U.S. Federal Reserve Governor Stephen Miran has resigned from his position as an economist advisor, upholding a Senate pledge to depart if he continued in his post at the central bank, the White House announced on Feb. 3.
"In accordance with the pledge he made to the Senate during his confirmation to the Federal Reserve's Board of Governors, Stephen Miran has submitted his resignation from the Council of Economic Advisers," White House spokesman Kush Desai said in a statement.
President Donald Trump had nominated Miran to the Fed's board to finish out the term of Adriana Kugler, an appointee of former president Joe Biden who stepped down last year.

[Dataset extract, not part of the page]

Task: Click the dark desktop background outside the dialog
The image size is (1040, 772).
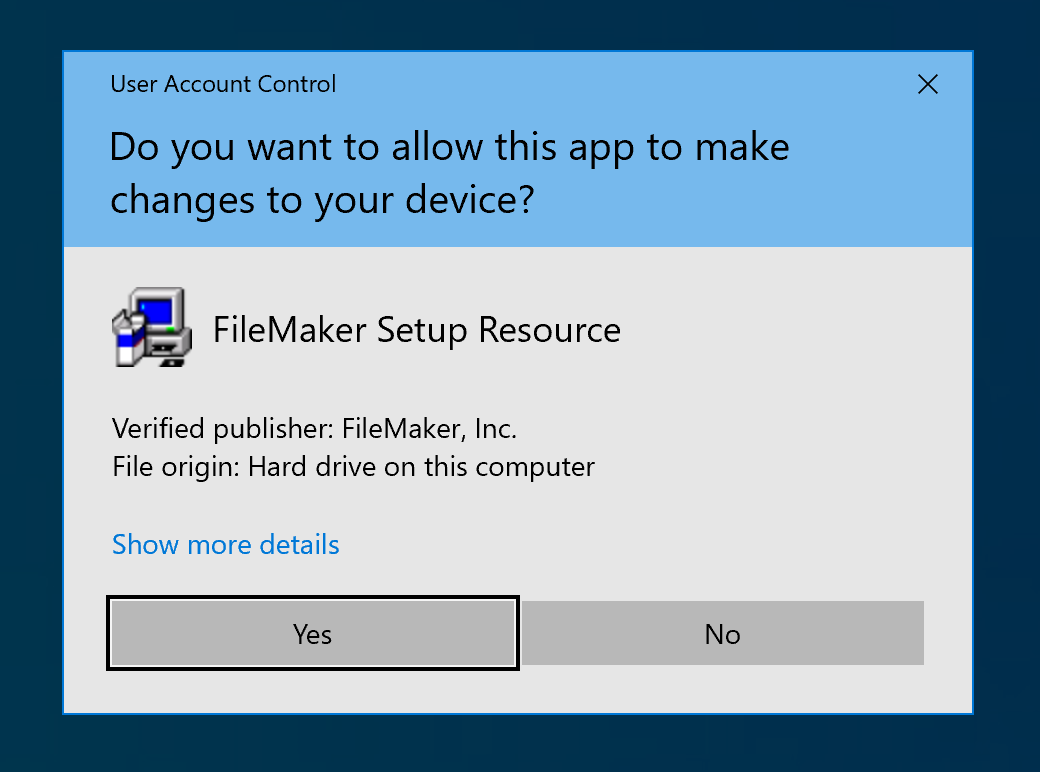Action: click(30, 400)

He did not resign from his position as chairman of the White House Council of Economic Advisers (CEA) at the time, instead taking an unpaid leave of absence on the grounds that his Fed term was set to expire a few months later on Jan. 31.
His role as CEA chair had sparked fears over the central bank's independence, with the Democrats criticizing the unusual arrangement.

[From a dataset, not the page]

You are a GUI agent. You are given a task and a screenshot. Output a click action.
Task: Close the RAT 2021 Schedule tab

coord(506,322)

His Fed term ended at the end of January, but he can stay on until the president nominates a successor.
Democratic senators wrote to Miran asking him to resign "immediately" from his position on the powerful Fed board.
"Your extended tenure at the Federal Reserve has only compounded what was an improper arrangement from the outset, and this dual employment must end," they wrote.
Miran had said the reason for the dual role was because he was filling a short-term vacancy.
Critics have accused Trump of seeking to tip the Fed's board in favor of lowering interest rates.
However, Miran vowed to uphold the central bank's independence and sought to reassure lawmakers at his confirmation hearing in September.
Trump plans to install Kevin Warsh in his place, whom he has nominated to become chairman of the Fed, replacing Jerome Powell.